Work order:
Starting at the top of the entries, restate word for word each line up to and including the one with "Image resolution: width=848".

Input material below:

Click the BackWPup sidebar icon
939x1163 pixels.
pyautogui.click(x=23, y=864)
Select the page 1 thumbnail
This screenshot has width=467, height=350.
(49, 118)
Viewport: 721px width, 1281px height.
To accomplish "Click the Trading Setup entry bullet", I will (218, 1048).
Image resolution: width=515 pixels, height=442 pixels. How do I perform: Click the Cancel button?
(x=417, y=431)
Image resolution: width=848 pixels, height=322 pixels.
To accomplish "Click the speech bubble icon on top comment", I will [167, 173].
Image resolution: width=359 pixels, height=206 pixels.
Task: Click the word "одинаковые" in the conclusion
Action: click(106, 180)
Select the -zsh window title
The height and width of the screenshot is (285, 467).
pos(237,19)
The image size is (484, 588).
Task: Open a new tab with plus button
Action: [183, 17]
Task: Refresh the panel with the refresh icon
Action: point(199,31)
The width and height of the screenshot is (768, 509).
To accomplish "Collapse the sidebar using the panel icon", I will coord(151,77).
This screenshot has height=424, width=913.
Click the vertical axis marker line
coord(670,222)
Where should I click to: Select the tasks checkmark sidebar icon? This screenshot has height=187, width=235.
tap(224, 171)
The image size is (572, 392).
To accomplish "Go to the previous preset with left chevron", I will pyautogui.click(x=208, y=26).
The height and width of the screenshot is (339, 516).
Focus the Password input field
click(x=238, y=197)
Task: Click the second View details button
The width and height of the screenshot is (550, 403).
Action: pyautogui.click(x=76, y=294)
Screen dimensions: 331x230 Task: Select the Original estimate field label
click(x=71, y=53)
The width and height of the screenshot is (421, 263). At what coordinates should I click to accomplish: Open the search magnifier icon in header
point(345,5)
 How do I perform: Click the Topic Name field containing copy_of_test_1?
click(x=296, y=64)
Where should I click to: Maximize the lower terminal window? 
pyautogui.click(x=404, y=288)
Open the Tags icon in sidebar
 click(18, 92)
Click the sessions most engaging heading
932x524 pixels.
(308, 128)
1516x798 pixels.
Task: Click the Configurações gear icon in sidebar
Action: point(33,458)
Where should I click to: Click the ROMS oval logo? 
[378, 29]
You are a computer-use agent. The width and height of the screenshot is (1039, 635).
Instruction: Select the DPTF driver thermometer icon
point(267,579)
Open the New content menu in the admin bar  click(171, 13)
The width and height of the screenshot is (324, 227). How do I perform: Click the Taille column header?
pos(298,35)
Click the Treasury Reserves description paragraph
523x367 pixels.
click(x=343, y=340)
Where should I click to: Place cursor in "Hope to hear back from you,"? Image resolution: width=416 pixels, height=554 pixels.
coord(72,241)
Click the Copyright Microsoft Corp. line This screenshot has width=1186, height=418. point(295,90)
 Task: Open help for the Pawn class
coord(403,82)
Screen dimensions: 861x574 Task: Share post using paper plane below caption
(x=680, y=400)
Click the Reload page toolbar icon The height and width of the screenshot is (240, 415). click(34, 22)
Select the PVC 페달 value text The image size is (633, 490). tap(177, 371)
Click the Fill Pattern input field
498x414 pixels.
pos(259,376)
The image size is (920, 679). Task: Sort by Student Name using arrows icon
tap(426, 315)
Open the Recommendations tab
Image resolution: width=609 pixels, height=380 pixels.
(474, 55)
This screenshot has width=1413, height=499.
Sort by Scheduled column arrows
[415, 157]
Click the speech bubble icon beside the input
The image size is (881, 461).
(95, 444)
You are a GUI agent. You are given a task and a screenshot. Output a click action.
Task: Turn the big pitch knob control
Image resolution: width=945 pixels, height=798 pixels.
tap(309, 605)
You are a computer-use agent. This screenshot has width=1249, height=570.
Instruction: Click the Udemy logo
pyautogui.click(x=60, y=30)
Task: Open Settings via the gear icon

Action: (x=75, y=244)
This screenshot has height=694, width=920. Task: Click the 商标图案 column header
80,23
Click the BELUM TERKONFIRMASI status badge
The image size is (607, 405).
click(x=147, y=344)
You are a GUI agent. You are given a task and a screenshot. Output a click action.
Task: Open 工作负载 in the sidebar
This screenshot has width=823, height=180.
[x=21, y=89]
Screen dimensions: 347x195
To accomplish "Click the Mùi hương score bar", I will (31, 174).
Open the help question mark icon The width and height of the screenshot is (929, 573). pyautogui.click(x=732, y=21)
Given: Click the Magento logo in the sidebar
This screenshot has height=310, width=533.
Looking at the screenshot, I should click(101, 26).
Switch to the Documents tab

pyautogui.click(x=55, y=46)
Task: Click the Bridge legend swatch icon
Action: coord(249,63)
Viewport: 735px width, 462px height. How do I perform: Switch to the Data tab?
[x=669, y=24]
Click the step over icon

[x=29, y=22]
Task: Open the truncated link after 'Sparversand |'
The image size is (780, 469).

End of Input material.

Answer below:
Click the BackWPup sidebar icon
939x1163 pixels.
pyautogui.click(x=23, y=864)
Select the page 1 thumbnail
This screenshot has width=467, height=350.
(49, 118)
Viewport: 721px width, 1281px height.
To accomplish "Click the Trading Setup entry bullet", I will (218, 1048).
Image resolution: width=515 pixels, height=442 pixels. How do I perform: Click the Cancel button?
(x=417, y=431)
Image resolution: width=848 pixels, height=322 pixels.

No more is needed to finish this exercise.